EXERCISE DATA

+===+

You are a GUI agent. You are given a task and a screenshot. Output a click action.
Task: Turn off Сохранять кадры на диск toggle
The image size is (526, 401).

+===+

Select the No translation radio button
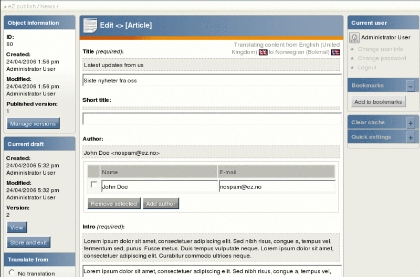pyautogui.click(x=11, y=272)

+===+

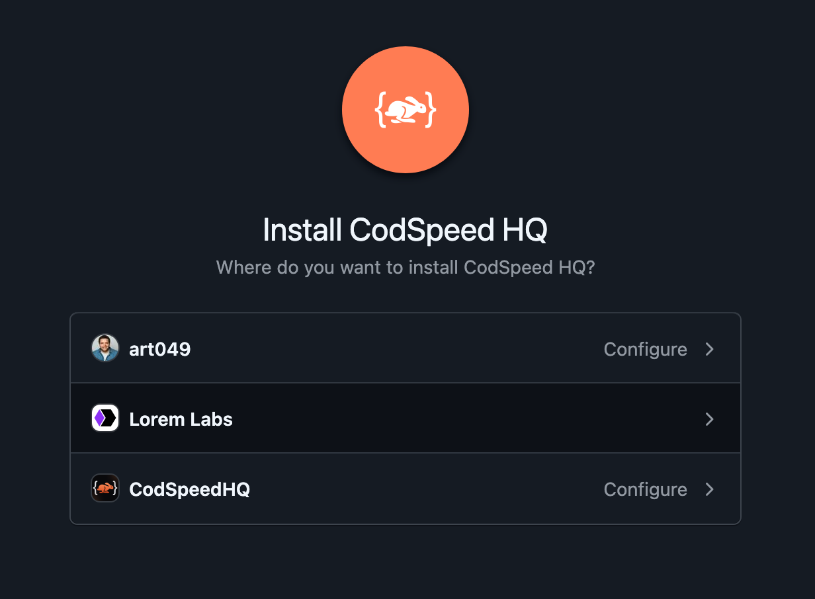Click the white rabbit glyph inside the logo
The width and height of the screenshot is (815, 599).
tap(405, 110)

+===+

Using only the entries above, output the line with "You are a GUI", the line with "The image size is (526, 401).", and all lines between them, exactly as they stand.

You are a GUI agent. You are given a task and a screenshot. Output a click action.
Task: Turn off Сохранять кадры на диск toggle
The image size is (526, 401).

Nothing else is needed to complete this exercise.